子张说:“士遇见危险时能献出自己的生命,看见有利可得时能考虑是否符合义的要求,祭祀时能想到是否严肃恭敬,居丧的时候想到自己是否哀伤,这样就可以了。”

子张曰:“执德不弘 ,信道不笃,焉能为有?焉能为亡?”

子张说:“实行德而不能发扬光大,信仰道而不忠实坚定,(这样的人)怎么能说有,又怎么说他没有?”

子夏之门人问交于子张。子张曰:“子夏云何?”

对曰:“子夏曰:‘可者与之,其不可者拒之。’”

子张曰:“异乎吾所闻,君子尊贤而容众,嘉善而矜 不能。我之大贤与,于人何所不容?我之不贤与,人将拒我,如之何其拒人也?”

子夏的学生向子张寻问怎样结交朋友。子张说:“子夏是怎么说的?”

答道:“子夏说:‘可以相交的就和他交朋友,不可以相交的就拒绝他。’”

子张说:“我所听到的和这些不一样:君子既尊重贤人,又能容纳众人;能够赞美善人,又能同情能力不够的人。如果我是十分贤良的人,那我对别人有什么不能容纳的呢?我如果不贤良,那人家就会拒绝我,又怎么谈能拒绝人家呢?”

子夏曰:“虽小道 ,必有可观者焉;致远恐泥 ,是以君子不为也。”

子夏说:“虽然都是些小的技艺,也一定有可取的地方,但用它来达到远大目标就行不通了。”

子夏曰:“日知其所亡 ,月无忘其所能 ,可谓好学也已矣。”

子夏说:“每天学到一些过去所不知道的东西,每月都不能忘记已经学会的东西,这就可以叫做好学了。”

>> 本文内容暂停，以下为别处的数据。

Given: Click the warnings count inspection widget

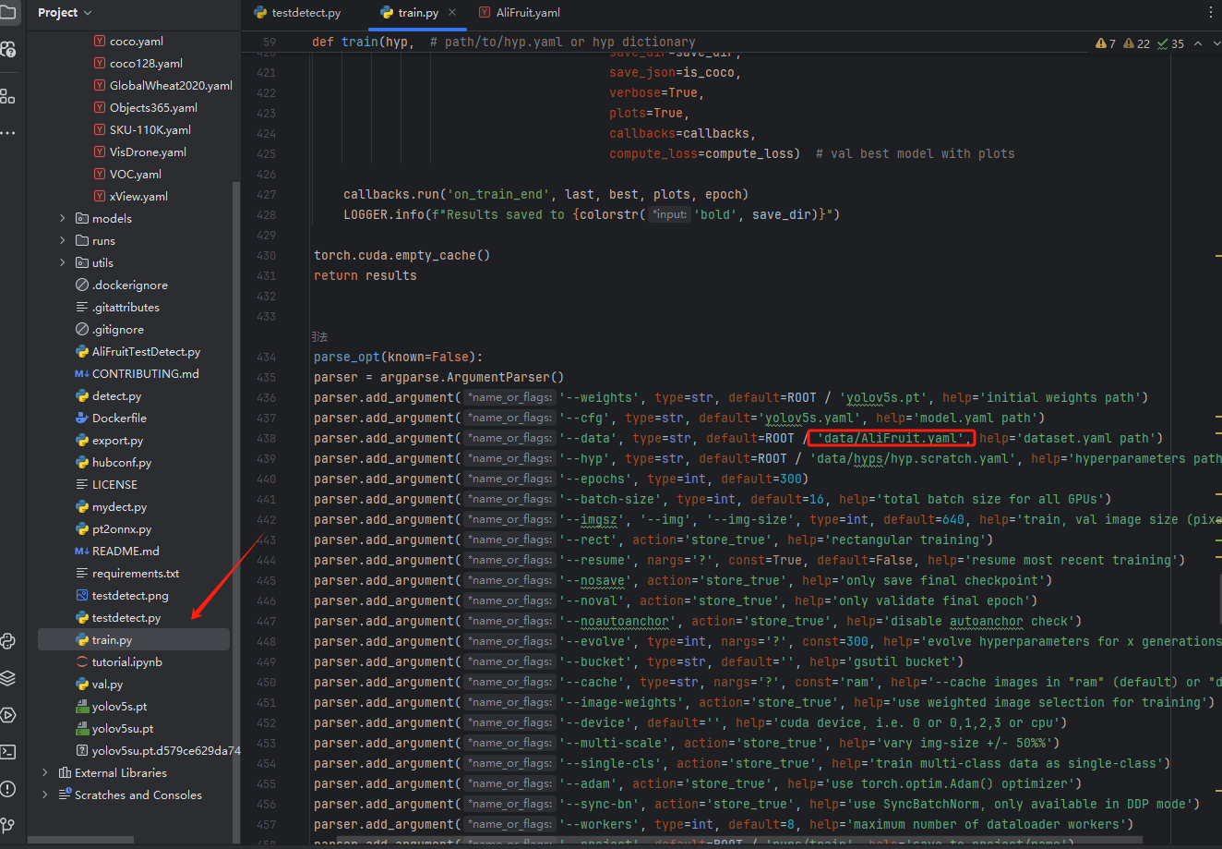Looking at the screenshot, I should [1106, 43].
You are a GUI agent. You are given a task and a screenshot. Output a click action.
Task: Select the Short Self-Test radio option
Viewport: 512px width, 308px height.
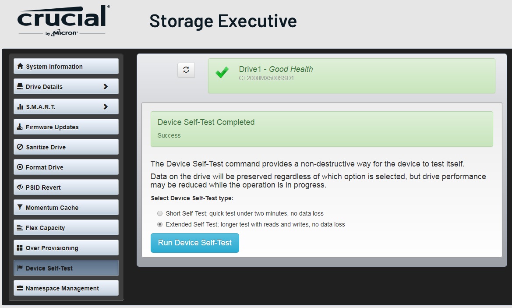click(160, 213)
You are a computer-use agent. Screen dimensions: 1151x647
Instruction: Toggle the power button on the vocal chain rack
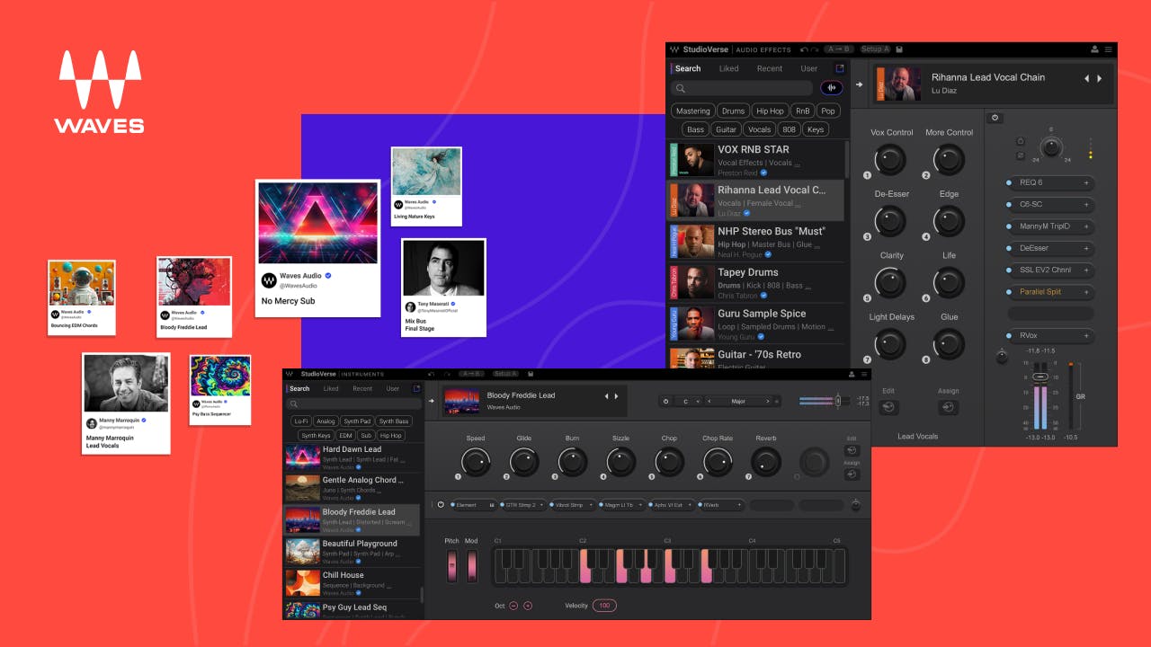(993, 118)
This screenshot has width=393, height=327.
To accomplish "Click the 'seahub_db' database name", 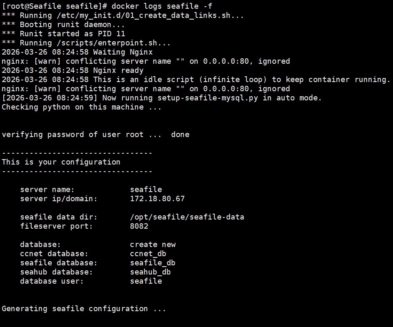I will coord(150,272).
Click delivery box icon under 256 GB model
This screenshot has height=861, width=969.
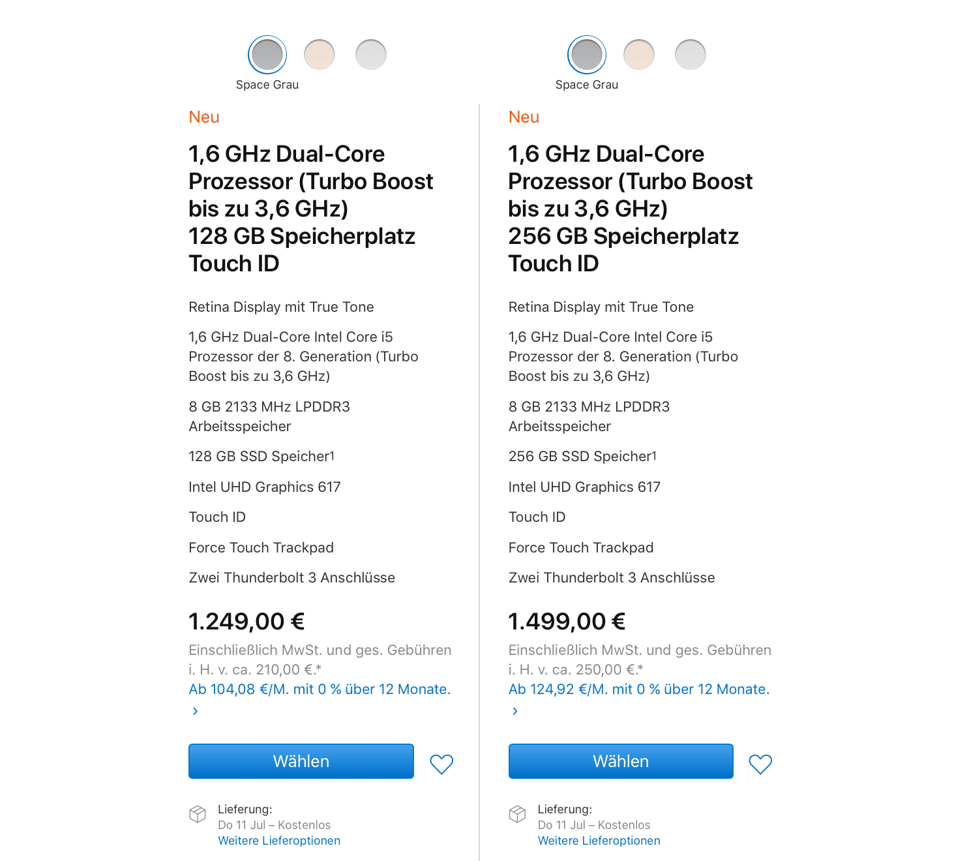(517, 813)
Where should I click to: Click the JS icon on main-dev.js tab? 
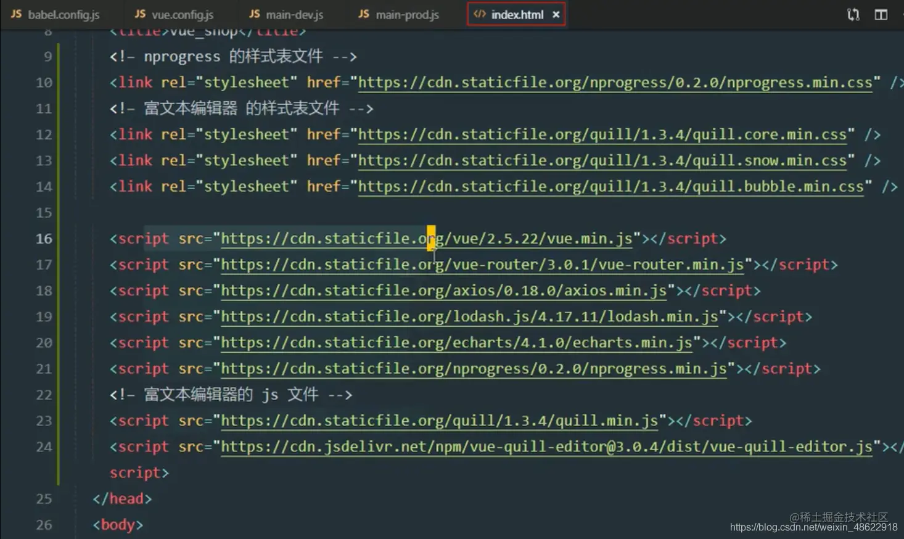(255, 14)
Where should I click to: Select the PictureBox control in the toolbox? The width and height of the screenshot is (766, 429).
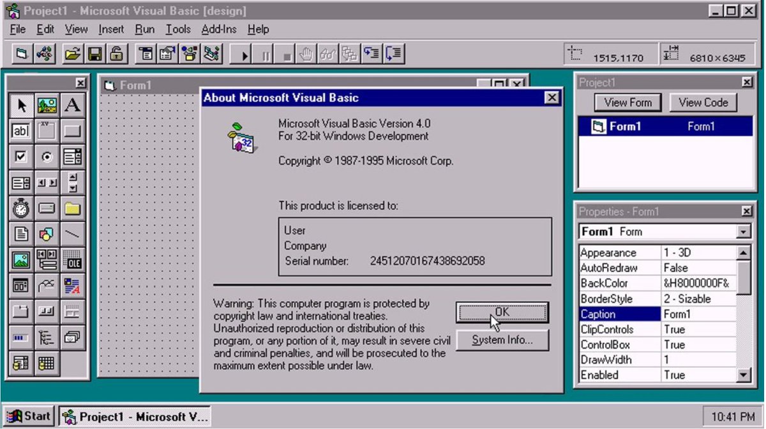[x=46, y=106]
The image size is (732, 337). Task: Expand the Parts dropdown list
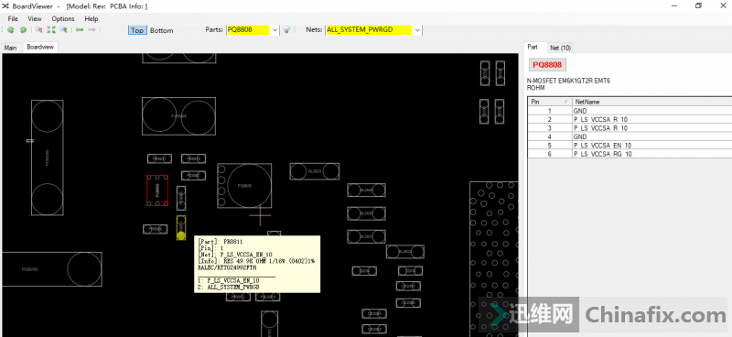275,30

子夏曰:“博学而笃 志,切 问而近思,仁在其中矣。”

子夏说:“博览群书广泛学习而已记得牢固,就与切身有关的问题提出疑问并且去思考,仁就在其中了。”

子夏曰:“百工居肆 以成其事,君子学以致其道。”

子夏说:“各行各业的工匠住在作坊里来完成自己的工作,君子通过学习来撑握道。”

子夏曰:“小人之过也必文 。”

子夏说:“小人犯了过错一定要掩饰。”

子夏曰:“君子有三变:望之俨然 ,即 之也温,听其言也厉。”

子夏说:“君子有三变:远看他的样子庄严可怕,接近他又温和可亲,听他说话语言严厉不苟。”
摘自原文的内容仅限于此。